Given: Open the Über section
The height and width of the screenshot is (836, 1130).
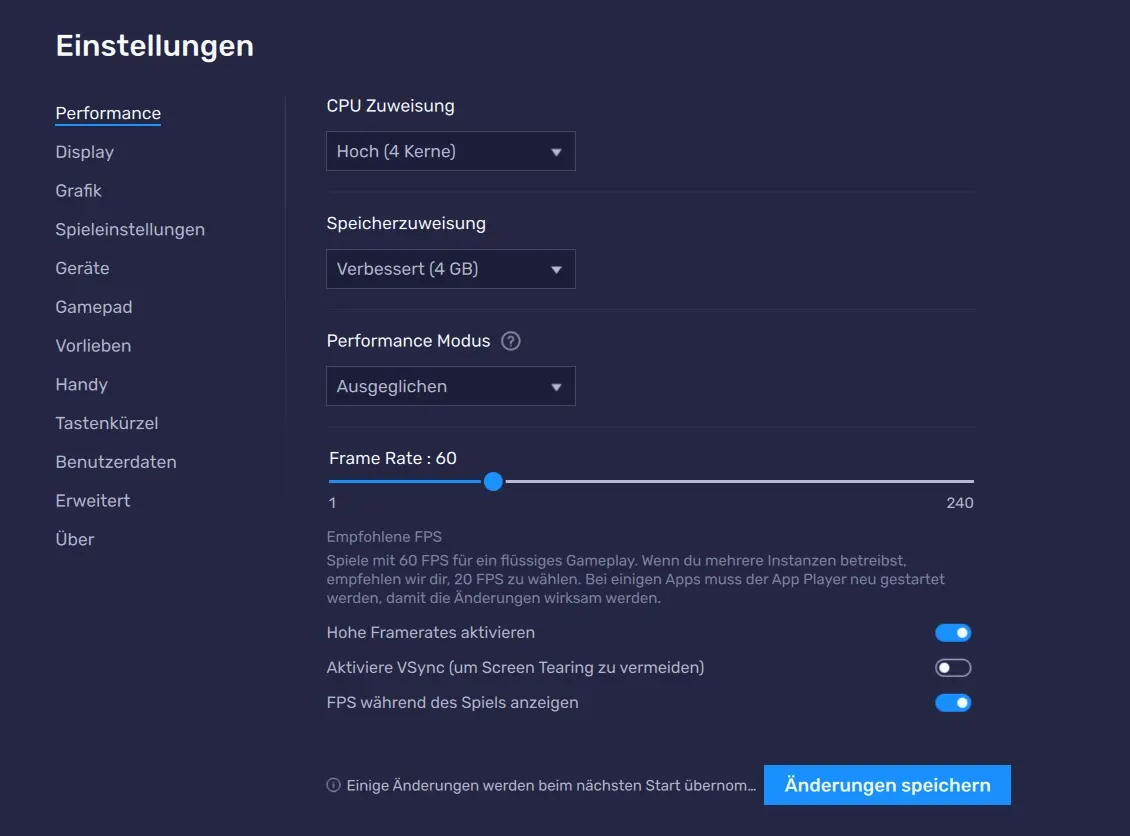Looking at the screenshot, I should click(74, 539).
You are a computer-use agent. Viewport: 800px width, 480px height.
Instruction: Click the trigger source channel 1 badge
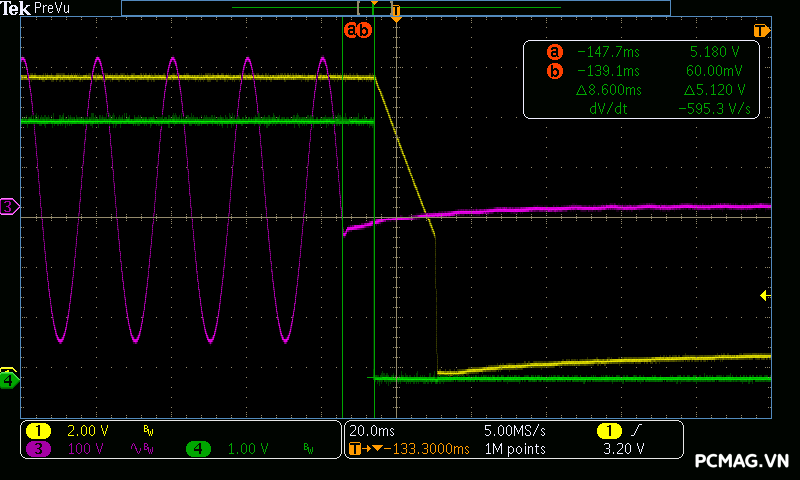pyautogui.click(x=608, y=430)
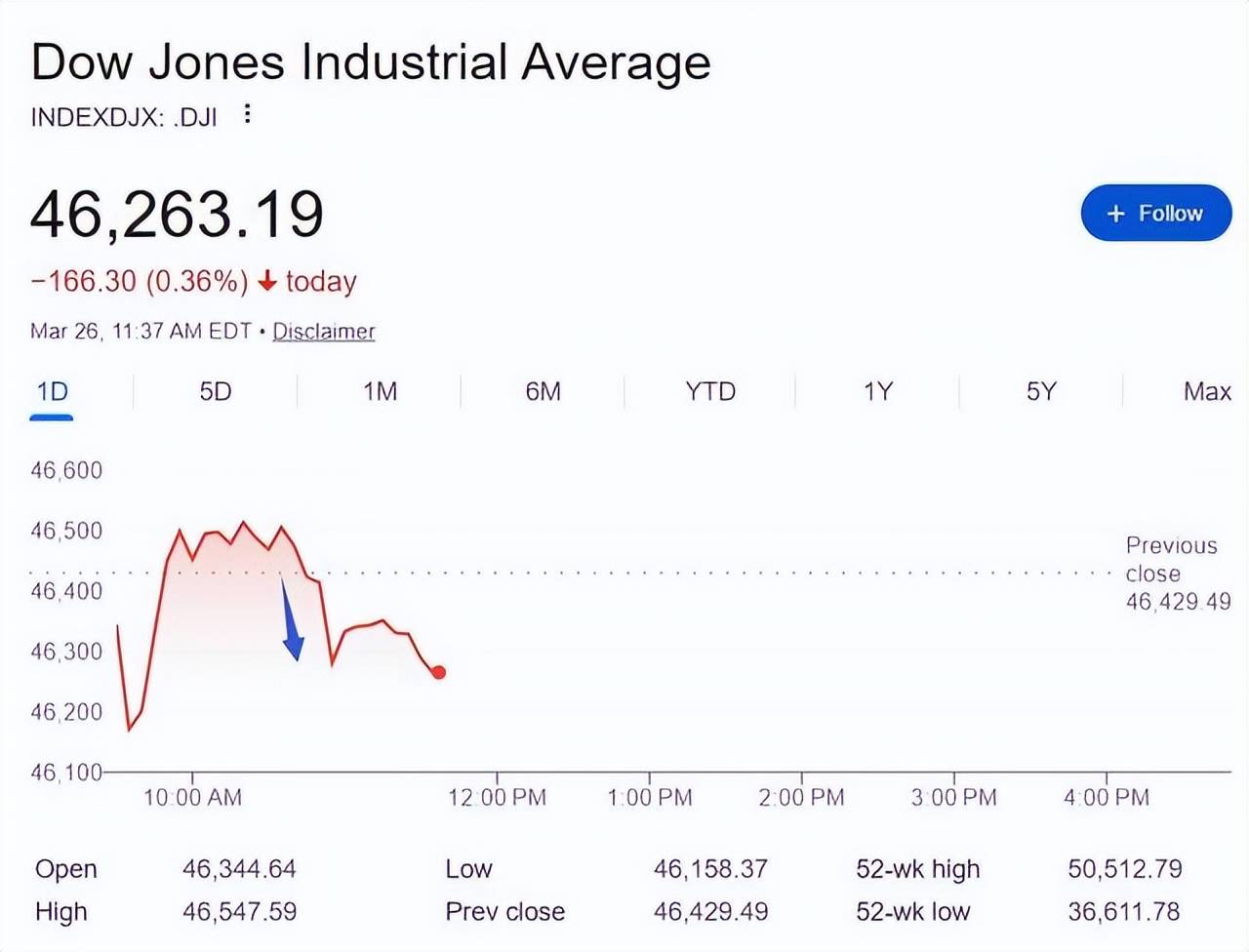Click the red down arrow beside "today"
The height and width of the screenshot is (952, 1249).
point(267,282)
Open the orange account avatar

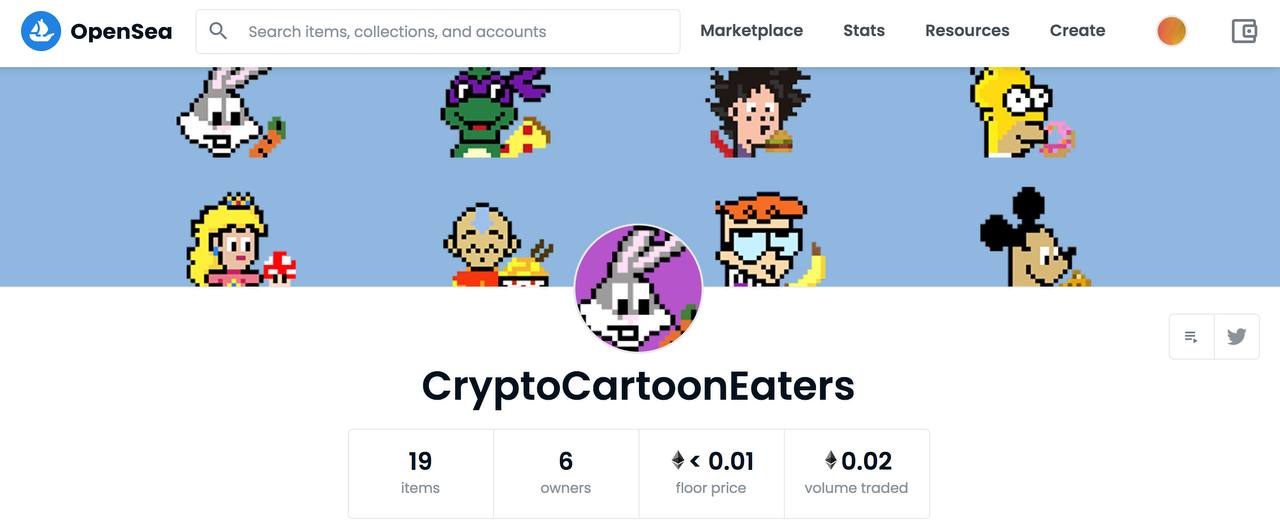click(x=1171, y=31)
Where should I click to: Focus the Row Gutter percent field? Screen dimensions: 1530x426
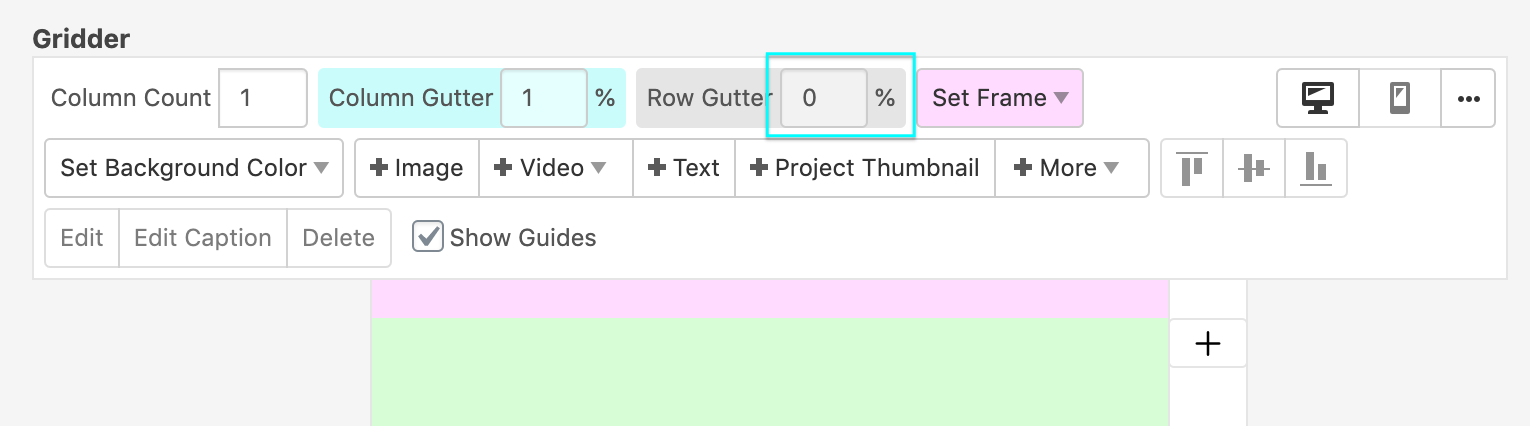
----
**BRIEF:**
Your answer must be an exact copy of the lines above, from the line that contains "You are a computer-use" through the final line, with no pictures in it.

**SOLVED EXERCISE:**
You are a computer-use agent. Viewport: 800px width, 480px height.
Instruction: Click the trigger source channel 1 badge
pyautogui.click(x=608, y=430)
Click the red down arrow beside "today"
The height and width of the screenshot is (952, 1249).
point(267,282)
Open the orange account avatar

click(x=1171, y=31)
Where should I click to: Focus the Row Gutter percent field? Screen dimensions: 1530x426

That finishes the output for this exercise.